Carpal tunnel syndrome (CTS) can usually be diagnosed by your GP, who will examine your hand and wrist and ask you about your symptoms.
Your GP will assess your ability to use your hand, wrist or arm, and look for signs of weakness in the muscles surrounding your thumb.
Your doctor may tap your wrist lightly to see if you feel tingling or numbness in your fingers, although this test isn't reliable.
Flexing your wrist or holding it elevated above your head for a minute are other commonly performed simple tests for CTS. This should induce the same pain, numbness or tingling in your hand if you have the condition.

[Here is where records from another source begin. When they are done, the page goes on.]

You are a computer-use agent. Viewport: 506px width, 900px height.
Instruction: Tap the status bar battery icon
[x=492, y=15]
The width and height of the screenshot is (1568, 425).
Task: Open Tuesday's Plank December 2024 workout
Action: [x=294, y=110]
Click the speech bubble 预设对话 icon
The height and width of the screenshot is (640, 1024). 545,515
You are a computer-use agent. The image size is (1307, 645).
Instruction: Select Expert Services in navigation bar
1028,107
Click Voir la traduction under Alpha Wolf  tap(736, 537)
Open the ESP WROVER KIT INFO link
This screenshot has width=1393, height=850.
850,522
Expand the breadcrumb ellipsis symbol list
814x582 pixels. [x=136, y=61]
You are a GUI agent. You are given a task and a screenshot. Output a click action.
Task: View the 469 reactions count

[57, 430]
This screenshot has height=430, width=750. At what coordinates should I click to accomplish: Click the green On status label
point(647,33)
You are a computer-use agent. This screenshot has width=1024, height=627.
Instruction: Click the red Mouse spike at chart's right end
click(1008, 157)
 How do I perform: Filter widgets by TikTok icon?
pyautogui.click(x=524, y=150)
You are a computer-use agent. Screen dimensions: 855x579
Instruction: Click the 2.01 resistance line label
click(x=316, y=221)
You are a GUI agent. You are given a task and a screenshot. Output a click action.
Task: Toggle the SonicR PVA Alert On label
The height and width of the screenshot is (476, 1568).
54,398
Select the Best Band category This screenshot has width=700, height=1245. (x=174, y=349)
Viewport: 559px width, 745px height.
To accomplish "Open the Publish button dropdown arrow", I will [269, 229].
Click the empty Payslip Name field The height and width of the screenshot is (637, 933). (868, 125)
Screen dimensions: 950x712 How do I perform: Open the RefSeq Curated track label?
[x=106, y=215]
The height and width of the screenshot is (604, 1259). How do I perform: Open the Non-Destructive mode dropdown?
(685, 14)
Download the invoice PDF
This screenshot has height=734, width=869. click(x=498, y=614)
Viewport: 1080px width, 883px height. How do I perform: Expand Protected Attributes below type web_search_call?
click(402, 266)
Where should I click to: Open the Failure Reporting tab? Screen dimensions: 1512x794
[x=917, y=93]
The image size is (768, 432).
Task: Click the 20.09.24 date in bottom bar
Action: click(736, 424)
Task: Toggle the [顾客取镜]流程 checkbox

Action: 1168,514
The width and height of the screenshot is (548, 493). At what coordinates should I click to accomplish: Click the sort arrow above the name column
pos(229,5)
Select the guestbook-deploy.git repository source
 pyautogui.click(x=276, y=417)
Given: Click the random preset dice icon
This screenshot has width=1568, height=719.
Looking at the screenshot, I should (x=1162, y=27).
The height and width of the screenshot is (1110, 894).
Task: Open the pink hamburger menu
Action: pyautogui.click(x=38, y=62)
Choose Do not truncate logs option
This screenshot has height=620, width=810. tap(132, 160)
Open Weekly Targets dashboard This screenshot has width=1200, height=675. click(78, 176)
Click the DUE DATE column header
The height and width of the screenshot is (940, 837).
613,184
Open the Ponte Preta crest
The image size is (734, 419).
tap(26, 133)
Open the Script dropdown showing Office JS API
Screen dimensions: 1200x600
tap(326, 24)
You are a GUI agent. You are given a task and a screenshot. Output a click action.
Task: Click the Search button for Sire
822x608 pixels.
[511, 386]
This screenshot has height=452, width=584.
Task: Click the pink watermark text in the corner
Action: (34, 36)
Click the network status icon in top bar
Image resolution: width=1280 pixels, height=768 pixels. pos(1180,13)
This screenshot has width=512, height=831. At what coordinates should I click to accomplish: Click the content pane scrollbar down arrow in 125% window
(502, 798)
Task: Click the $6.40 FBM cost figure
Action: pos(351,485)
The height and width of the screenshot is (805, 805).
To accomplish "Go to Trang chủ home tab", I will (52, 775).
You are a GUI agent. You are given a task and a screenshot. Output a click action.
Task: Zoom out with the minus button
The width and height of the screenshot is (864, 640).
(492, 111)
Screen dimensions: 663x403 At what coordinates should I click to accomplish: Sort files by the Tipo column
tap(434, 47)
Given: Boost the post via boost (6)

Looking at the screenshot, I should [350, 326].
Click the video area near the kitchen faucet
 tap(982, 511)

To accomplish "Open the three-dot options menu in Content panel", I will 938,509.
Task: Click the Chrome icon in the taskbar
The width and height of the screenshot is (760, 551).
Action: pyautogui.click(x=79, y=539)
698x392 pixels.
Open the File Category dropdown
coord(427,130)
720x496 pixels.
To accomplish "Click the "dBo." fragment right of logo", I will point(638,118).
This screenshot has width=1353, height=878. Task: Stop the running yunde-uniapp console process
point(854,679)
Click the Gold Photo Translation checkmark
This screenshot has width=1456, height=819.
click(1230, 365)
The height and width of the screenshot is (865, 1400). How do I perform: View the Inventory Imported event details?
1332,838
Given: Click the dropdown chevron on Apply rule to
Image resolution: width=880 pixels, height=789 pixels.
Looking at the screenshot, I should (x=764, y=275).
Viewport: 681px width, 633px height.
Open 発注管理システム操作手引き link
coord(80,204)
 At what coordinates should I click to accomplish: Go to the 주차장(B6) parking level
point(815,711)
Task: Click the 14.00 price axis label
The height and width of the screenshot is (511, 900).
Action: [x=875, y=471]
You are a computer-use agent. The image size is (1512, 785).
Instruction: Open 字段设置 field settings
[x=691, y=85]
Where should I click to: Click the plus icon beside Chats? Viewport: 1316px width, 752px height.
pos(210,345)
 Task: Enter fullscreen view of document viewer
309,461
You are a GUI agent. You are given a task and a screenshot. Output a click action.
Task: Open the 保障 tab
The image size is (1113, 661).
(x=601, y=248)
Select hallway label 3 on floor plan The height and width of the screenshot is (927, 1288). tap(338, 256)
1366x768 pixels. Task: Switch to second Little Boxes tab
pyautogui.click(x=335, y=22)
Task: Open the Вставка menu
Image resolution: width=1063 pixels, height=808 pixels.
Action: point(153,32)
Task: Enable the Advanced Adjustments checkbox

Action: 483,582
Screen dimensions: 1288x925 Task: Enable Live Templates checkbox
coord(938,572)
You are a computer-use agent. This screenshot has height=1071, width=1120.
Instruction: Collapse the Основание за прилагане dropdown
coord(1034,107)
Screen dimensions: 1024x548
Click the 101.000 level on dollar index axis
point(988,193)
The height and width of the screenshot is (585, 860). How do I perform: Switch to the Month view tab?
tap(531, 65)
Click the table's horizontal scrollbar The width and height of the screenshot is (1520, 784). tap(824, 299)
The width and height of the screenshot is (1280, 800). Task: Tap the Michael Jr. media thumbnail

Any of these sensations may be the result of your median nerve being compressed. A positive result on one of these tests suggests you may have CTS, but doesn't prove it.
Further testing for diagnosis is usually only required if your GP is uncertain and wants to rule out other conditions that have similar symptoms.
A blood test can be used if the doctor suspects an underlying condition relating to CTS, such as:
Nerve conduction study
A nerve conduction study is a test that measures how fast signals are transmitted through your nerves.
During the test, electrodes are placed on your hand and wrist, and a small electrical current is used to stimulate the nerves in the finger, wrist and sometimes the elbow.
The results from the test indicate how much damage there is to your nerves.
Nerve conduction studies are usually performed in hospital and take about 10 minutes. They're generally not very painful, but may be uncomfortable.
The main imaging method used in CTS is an ultrasound scan, which uses high-frequency sound waves to produce an image of the inside of your body.
This method can be used to see the nerve itself, and can often add further useful information about CTS.